Using global memory I have:
for(unsigned int k = 0; k != number_of_terms; ++k)
{
float v = 6.28318530717959*dot(f_coord, d_positions[k]);
float term = d_weights[k]*fourier_transform_sph(r*d_radii[k]);
sum.x += term*cos(v);
sum.y += term*(sin(v));
}
Using shared memory I have:
int thread_index = blockDim.x*threadIdx.y + threadIdx.x;
__shared__ float3 ds_positions[BLOCK_SIZE];
__shared__ float ds_weights[BLOCK_SIZE];
__shared__ float ds_radii[BLOCK_SIZE];
for(unsigned int k = 0; k < number_of_terms;)
{
if (k+thread_index < number_of_terms)
{
ds_positions[thread_index] = d_positions[k + thread_index];
ds_weights[thread_index] = d_weights[k + thread_index];
ds_radii[thread_index] = d_radii[k + thread_index];
}
__syncthreads();
for(int j = 0; j != BLOCK_SIZE && k < number_of_terms; ++j, ++k)
{
float v = 6.28318530717959*dot(f_coord, ds_positions[j]);
float term = ds_weights[j]*fourier_transform_sph(r*ds_radii[j]);
sum.x += term*cos(v);
sum.y += term*(sin(v));
}
__syncthreads();
}
Note, in my code BLOCK_SIZE is the number of threads per block. I think that in the SDK examples it may be the square root of this.
The difference between the two when run is that the first version works perfectly, and the second version crashes.
I experimented further with the code to try to understand what’s going on.
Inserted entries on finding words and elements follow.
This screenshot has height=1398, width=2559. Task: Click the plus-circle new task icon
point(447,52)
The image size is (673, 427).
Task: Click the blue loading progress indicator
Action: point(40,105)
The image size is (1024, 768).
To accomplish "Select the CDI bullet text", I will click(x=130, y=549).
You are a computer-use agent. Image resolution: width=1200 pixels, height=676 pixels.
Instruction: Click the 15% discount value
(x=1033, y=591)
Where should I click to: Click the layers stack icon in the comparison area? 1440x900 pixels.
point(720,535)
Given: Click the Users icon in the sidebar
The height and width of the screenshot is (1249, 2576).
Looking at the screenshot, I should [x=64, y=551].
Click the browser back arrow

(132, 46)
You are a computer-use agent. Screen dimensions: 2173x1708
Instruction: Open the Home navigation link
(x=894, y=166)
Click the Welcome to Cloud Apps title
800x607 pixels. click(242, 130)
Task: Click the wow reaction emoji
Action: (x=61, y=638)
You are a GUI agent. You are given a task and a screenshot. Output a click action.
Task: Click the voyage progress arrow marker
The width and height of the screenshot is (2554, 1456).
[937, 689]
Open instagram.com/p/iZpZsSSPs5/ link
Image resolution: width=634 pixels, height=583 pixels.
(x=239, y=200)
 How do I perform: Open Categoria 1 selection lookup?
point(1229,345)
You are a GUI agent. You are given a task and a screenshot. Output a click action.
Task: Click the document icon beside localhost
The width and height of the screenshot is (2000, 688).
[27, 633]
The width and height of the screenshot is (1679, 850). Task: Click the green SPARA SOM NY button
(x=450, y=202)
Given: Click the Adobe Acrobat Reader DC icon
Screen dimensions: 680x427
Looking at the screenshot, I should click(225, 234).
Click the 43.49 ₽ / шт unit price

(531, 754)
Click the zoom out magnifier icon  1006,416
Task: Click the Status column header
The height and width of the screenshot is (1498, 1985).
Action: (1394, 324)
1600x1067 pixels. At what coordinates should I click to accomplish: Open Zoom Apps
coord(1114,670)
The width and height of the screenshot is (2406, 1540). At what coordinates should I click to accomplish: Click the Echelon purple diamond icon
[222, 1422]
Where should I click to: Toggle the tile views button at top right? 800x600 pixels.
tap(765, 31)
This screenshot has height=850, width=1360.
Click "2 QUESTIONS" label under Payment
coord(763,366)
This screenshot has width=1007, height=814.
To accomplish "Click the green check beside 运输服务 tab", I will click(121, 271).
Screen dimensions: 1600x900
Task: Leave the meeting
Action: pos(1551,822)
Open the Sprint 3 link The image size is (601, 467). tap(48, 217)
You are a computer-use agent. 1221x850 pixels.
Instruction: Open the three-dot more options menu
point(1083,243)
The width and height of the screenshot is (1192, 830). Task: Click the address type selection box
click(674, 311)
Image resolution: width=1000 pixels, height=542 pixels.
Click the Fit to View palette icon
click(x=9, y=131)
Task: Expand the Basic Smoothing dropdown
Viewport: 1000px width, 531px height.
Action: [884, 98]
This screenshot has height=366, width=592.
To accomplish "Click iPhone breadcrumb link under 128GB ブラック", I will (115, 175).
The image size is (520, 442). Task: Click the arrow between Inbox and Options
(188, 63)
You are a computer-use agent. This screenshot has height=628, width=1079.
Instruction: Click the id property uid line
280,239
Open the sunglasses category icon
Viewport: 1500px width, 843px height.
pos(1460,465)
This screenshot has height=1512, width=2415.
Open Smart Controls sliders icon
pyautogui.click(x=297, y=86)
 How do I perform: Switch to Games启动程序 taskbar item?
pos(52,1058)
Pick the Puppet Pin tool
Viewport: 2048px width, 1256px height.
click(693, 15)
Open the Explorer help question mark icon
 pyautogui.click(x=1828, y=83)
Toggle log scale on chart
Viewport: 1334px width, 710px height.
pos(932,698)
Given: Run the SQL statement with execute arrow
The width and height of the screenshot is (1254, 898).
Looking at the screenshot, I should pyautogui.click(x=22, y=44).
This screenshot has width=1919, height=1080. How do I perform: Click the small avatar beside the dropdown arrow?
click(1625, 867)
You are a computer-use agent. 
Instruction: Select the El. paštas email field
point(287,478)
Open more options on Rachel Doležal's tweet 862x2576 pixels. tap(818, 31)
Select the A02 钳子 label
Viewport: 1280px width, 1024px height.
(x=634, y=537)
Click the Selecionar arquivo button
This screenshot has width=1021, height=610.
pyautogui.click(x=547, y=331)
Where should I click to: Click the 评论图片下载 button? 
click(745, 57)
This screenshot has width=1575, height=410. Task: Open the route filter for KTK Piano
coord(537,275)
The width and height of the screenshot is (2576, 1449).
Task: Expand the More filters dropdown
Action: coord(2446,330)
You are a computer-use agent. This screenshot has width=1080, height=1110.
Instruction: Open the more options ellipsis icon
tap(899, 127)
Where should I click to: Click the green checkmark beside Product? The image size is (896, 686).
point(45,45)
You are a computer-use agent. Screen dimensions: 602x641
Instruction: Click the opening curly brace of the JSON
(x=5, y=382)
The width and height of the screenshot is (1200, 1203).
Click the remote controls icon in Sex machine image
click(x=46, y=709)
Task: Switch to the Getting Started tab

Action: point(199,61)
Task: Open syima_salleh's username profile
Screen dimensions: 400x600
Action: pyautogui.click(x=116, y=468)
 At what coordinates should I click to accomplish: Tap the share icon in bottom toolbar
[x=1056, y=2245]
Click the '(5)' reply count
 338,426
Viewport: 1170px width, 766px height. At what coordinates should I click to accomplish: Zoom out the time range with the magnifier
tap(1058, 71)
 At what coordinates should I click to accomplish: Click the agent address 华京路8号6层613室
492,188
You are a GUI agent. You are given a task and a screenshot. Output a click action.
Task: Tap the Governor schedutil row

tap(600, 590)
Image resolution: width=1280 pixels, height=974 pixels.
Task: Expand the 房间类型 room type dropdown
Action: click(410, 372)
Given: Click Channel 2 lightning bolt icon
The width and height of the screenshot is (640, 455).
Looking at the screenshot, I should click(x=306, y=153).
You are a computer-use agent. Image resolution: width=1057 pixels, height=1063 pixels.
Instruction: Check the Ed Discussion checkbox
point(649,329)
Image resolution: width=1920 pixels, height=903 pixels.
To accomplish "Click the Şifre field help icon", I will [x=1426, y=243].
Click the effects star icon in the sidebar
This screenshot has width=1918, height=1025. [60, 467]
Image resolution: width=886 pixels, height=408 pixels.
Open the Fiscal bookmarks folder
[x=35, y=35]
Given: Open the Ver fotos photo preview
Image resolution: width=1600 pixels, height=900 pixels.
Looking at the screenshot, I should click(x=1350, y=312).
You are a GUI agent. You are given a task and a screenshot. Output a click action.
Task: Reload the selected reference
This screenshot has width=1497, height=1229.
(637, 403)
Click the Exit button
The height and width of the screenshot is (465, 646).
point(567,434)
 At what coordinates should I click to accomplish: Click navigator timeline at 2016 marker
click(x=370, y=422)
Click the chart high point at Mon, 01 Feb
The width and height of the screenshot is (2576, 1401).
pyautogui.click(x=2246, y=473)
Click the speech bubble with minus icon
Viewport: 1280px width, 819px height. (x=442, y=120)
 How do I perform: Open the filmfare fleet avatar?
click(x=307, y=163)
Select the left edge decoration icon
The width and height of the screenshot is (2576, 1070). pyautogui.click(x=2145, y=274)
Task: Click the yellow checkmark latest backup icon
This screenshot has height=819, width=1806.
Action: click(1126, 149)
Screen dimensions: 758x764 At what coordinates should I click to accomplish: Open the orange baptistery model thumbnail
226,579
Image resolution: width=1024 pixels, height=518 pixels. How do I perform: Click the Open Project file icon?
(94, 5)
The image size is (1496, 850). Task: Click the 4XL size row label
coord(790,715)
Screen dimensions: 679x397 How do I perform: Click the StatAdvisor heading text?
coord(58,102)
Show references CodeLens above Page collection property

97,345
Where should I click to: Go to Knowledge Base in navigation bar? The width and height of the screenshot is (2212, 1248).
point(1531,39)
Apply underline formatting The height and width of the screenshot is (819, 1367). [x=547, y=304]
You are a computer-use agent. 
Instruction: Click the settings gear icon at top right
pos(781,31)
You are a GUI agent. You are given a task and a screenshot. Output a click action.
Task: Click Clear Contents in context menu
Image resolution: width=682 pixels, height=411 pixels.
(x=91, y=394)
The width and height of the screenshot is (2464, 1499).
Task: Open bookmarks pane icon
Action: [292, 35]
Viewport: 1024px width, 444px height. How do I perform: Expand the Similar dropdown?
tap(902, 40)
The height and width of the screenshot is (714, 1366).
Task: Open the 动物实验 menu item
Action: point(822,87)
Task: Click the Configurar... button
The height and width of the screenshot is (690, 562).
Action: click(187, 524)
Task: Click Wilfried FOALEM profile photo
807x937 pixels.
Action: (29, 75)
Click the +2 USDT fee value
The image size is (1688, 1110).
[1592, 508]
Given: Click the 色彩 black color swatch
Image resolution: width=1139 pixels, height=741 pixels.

It turns out that:

If I only stage positions then it works  kind of, the results change frame to frame, which shouldn’t happen.

If I only stage radii then it works perfectly.

If I only stage weights it will sort of flicker at first with something related to the correct results but eventually will go black

If I stage both positions and radii then it crashes.
Thanks for any help.